Dataset entries:
[Start of section]

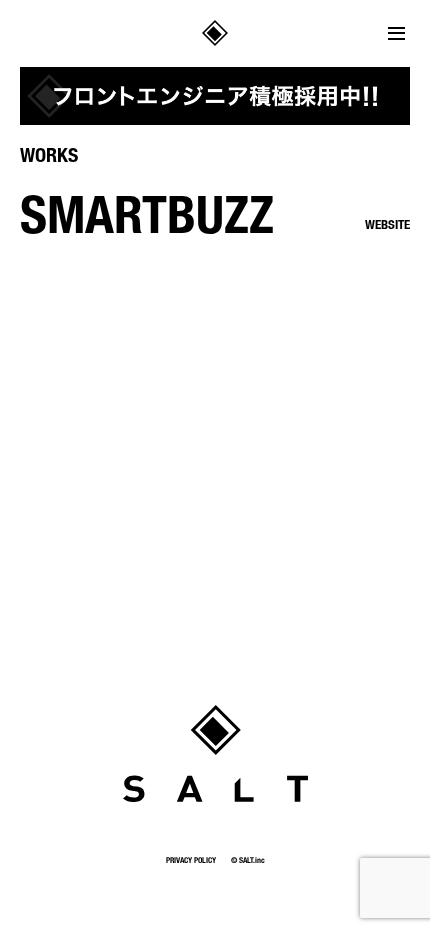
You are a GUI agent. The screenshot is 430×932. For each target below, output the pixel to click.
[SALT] (215, 753)
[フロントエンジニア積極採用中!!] (215, 96)
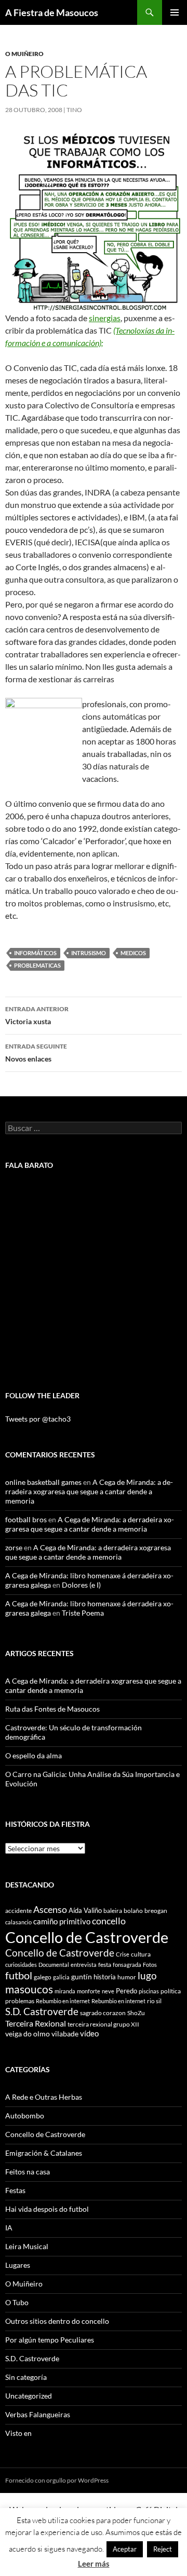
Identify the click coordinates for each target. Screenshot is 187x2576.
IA (8, 2227)
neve (108, 1991)
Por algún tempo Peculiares (49, 2339)
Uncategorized (28, 2395)
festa (104, 1964)
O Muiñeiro (24, 54)
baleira (112, 1910)
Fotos (150, 1964)
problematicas (37, 965)
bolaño (133, 1910)
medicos (133, 952)
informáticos (35, 952)
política (171, 1991)
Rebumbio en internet (63, 2001)
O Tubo (17, 2302)
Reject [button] (162, 2549)
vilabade (64, 2033)
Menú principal (174, 12)
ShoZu (136, 2013)
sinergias (105, 318)
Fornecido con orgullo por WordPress (57, 2480)
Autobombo (24, 2115)
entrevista (84, 1964)
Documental (53, 1964)
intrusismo (88, 952)
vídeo (89, 2033)
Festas (15, 2190)
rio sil (154, 2001)
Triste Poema (83, 1612)
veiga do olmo (27, 2033)
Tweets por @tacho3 (38, 1418)
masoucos (29, 1988)
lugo (147, 1975)
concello (109, 1921)
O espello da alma (33, 1755)
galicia (61, 1977)
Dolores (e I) (81, 1584)
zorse (13, 1547)
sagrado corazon (103, 2013)
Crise (122, 1954)
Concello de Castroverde (86, 1937)
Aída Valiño (85, 1910)
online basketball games (43, 1482)
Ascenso (50, 1909)
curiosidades (21, 1964)
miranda (65, 1991)
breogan (155, 1910)
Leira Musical (26, 2246)
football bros (26, 1519)
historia (105, 1977)
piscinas (149, 1991)
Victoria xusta (37, 1015)
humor (126, 1977)
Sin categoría (26, 2377)
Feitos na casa (27, 2171)
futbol (18, 1975)
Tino (74, 110)
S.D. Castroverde (41, 2011)
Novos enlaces (36, 1052)
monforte (88, 1991)
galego (42, 1977)
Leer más (94, 2563)
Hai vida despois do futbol (47, 2209)
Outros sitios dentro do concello (57, 2321)
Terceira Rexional (35, 2023)
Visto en (18, 2433)
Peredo (126, 1991)
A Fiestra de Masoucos (51, 12)
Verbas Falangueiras (37, 2414)
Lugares (17, 2265)
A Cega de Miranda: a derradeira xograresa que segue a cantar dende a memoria (89, 1491)
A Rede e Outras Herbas (43, 2096)
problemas (19, 2001)
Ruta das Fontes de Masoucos (52, 1708)
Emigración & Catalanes (43, 2152)
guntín (81, 1976)
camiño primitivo (61, 1921)
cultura (141, 1954)
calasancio (18, 1922)
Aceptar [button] (125, 2549)
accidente (18, 1910)
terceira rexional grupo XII (103, 2024)
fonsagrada (127, 1964)
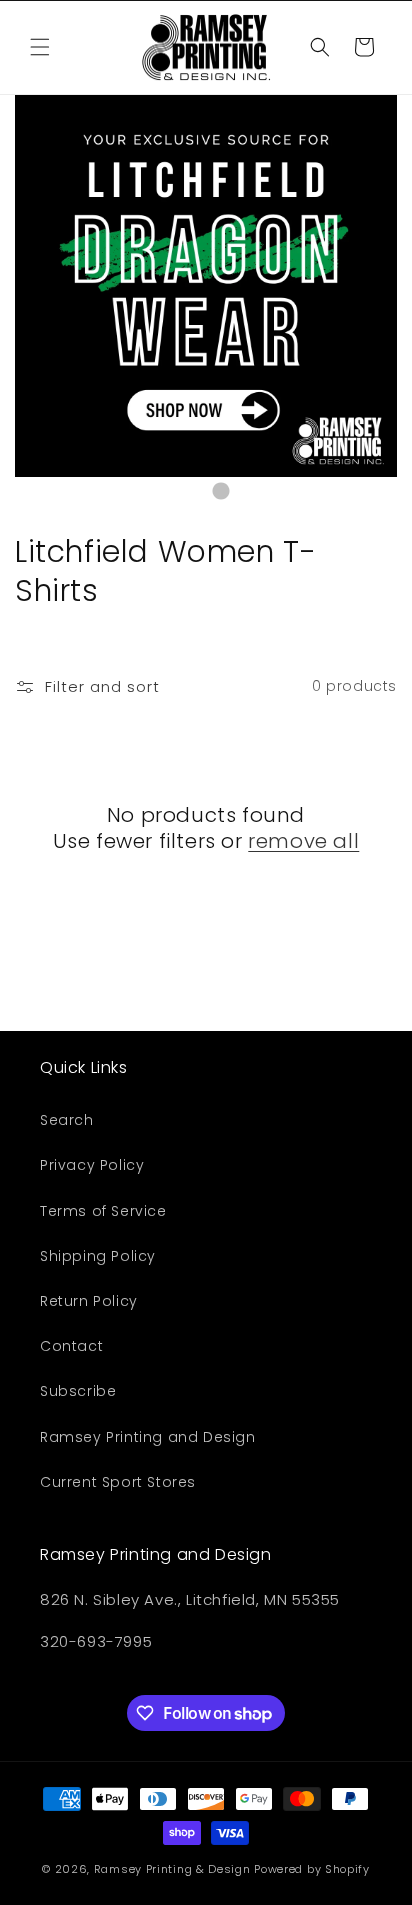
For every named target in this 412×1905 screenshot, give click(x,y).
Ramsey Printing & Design (172, 1869)
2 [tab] (221, 492)
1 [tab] (191, 492)
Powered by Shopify (312, 1869)
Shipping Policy (98, 1256)
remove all (303, 841)
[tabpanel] (206, 286)
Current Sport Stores (118, 1482)
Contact (71, 1346)
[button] (40, 47)
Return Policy (89, 1301)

[End of section]

→ **What you have to do**:
Each record above should be repeated exactly, please, without pictures.

→ **Exercise solution**:
You are a GUI agent. The screenshot is 430×932. For each target below, output the pixel to click.
[SALT] (215, 753)
[フロントエンジニア積極採用中!!] (215, 96)
Identify the click coordinates for each target. Screenshot is 187x2576.
IA (8, 2227)
neve (108, 1991)
Por algún tempo Peculiares (49, 2339)
Uncategorized (28, 2395)
festa (104, 1964)
O Muiñeiro (24, 54)
baleira (112, 1910)
Fotos (150, 1964)
problematicas (37, 965)
bolaño (133, 1910)
medicos (133, 952)
informáticos (35, 952)
política (171, 1991)
Rebumbio en internet (63, 2001)
O Tubo (17, 2302)
Reject [button] (162, 2549)
vilabade (64, 2033)
Menú principal (174, 12)
ShoZu (136, 2013)
sinergias (105, 318)
Fornecido con orgullo por WordPress (57, 2480)
Autobombo (24, 2115)
entrevista (84, 1964)
Documental (53, 1964)
intrusismo (88, 952)
vídeo (89, 2033)
Festas (15, 2190)
rio sil (154, 2001)
Triste Poema (83, 1612)
veiga do olmo (27, 2033)
Tweets por @tacho3 (38, 1418)
masoucos (29, 1988)
lugo (147, 1975)
concello (109, 1921)
O espello da alma (33, 1755)
galicia (61, 1977)
Dolores (e I) (81, 1584)
zorse (13, 1547)
sagrado corazon (103, 2013)
Crise (122, 1954)
Concello de Castroverde (86, 1937)
Aída Valiño (85, 1910)
online basketball games (43, 1482)
Ascenso (50, 1909)
curiosidades (21, 1964)
miranda (65, 1991)
breogan (155, 1910)
Leira Musical (26, 2246)
football bros (26, 1519)
historia (105, 1977)
piscinas (149, 1991)
Victoria xusta (37, 1015)
humor (126, 1977)
Sin categoría (26, 2377)
Feitos na casa (27, 2171)
futbol (18, 1975)
Tino (74, 110)
S.D. Castroverde (41, 2011)
Novos enlaces (36, 1052)
monforte (88, 1991)
galego (42, 1977)
Leer más (94, 2563)
Hai vida despois do futbol (47, 2209)
Outros sitios dentro do concello (57, 2321)
Terceira Rexional (35, 2023)
Visto en (18, 2433)
Peredo (126, 1991)
A Fiestra de Masoucos (51, 12)
Verbas Falangueiras (37, 2414)
Lugares (17, 2265)
A Cega de Miranda: a derradeira xograresa que segue a cantar dende a memoria (89, 1491)
A Rede e Outras Herbas (43, 2096)
problemas (19, 2001)
Ruta das Fontes de Masoucos (52, 1708)
Emigración & Catalanes (43, 2152)
guntín (81, 1976)
camiño primitivo (61, 1921)
cultura (141, 1954)
calasancio (18, 1922)
Aceptar [button] (125, 2549)
accidente (18, 1910)
terceira rexional grupo XII (103, 2024)
fonsagrada (127, 1964)
For every named target in this 412×1905 screenshot, give click(x,y).
Ramsey Printing & Design (172, 1869)
2 [tab] (221, 492)
1 [tab] (191, 492)
Powered by Shopify (312, 1869)
Shipping Policy (98, 1256)
remove all (303, 841)
[tabpanel] (206, 286)
Current Sport Stores (118, 1482)
Contact (71, 1346)
[button] (40, 47)
Return Policy (89, 1301)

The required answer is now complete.